Clara Johnson, defendant’s sister, gave testimony which substantially corroborated defendant’s evidence that she never said anything to Steve Fair.

The jury returned a verdict of guilty of manslaughter, and a judgment imposing a prison sentence of not less than seven nor more than ten years was entered. Defendant excepted and appealed, setting forth numerous assignments of error.

Attorney General Morgan, by Associate Attorney Ricks, for the State.

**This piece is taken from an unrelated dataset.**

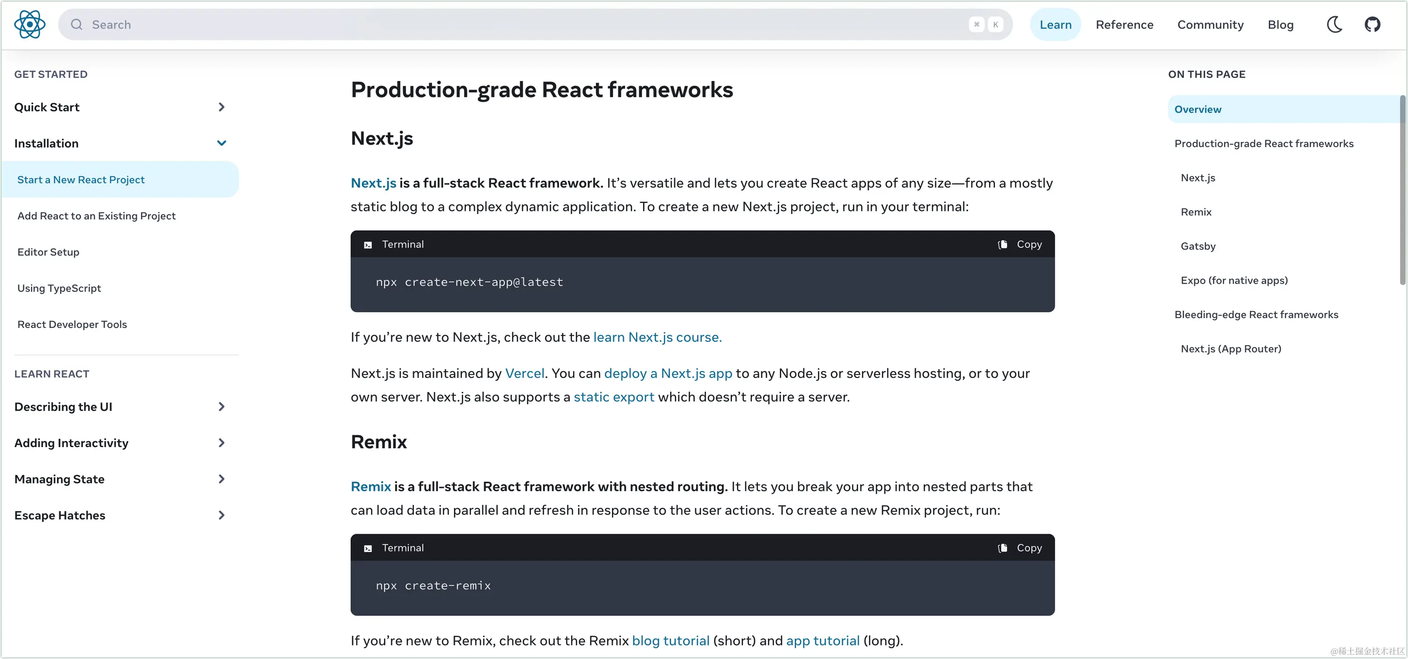
Task: Follow the learn Next.js course link
Action: [657, 337]
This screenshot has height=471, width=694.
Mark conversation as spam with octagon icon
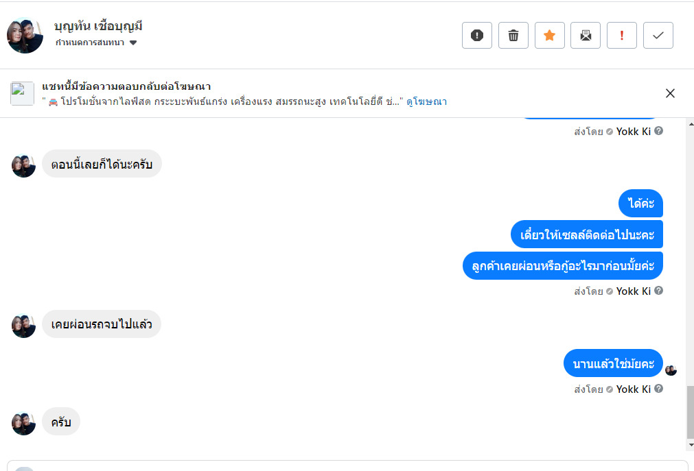[x=477, y=36]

Bell, Ogburn and Redding, by John N. Ogburn, Jr., for defendant appellant.

*399MORRIS, Judge.

Of the seven assignments of error directed towards the trial court’s instructions to the jury, this opinion is based upon the failure of the trial tribunal to submit involuntary manslaughter as a permissible verdict. The trial court instructed the jury they could return a verdict of guilty of murder in the second degree, or a verdict of guilty of voluntary manslaughter, or a verdict of not guilty. Voluntary manslaughter is the unlawful killing of a human being without malice, premeditation or deliberation. State v. Rummage, 280 N.C. 51, 185 S.E. 2d 221 (1971), and cases cited therein. Some of the record evidence tends to show that the killing was intentional and a charge upon voluntary manslaughter was justified either upon the theory that defendant shot Jimmy in the heat of passion or that she used excessive force in the exercise of her right of self-defense. See Justice Sharp’s dissenting opinion in State v. Wrenn, 279 N.C. 676, 687, 185 S.E. 2d 129 (1971).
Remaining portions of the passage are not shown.